People are using apps instead of the web for certain services because they're
easier to find (both initially, and for subsequent uses), easier to use, and
more polished. The point is, this is all changing in favor of mobile web.
Mobile apps can become just as easy to use and have close to the same level of
polish, but more importantly, they can become _easier_ to discover. Flappy
Bird was successful because of social media, not discovery directly from the
app store - the app store just added more friction.
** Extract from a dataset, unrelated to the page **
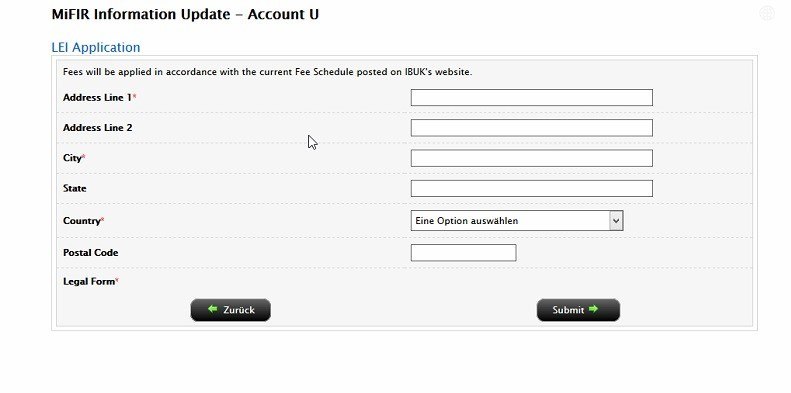The height and width of the screenshot is (393, 791).
Task: Click the green left arrow on Zurück
Action: 212,309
Retention is the biggest potential point of failure for mobile web, and that's
something I think Kik has solved pretty well. There are other examples of good
solutions for this (eg Firefox OS), but none of them have enough traction to
serve as a good proof-point.

------
jmathai
I believe when people refer to "Mobile Web" they're talking about accessing
information through browser apps. That doesn't include embedded web views
inside of native apps.

Much of what has made the web so successful is that it is an interconnected
collection of documents. A CNet article can link to a tweet on Twitter and
vice versa. This is impossible in native apps and embedded web views don't
change that.

It's possible that native apps can interconnect but the barrier is pretty
large. You have fragmentation of proprietary OSes and no open standards
(AFAIK) to make this work.

That's what makes this all so sad to me. I'm not quite sure how we've ended up
in this situation but the long term outlook is concerning.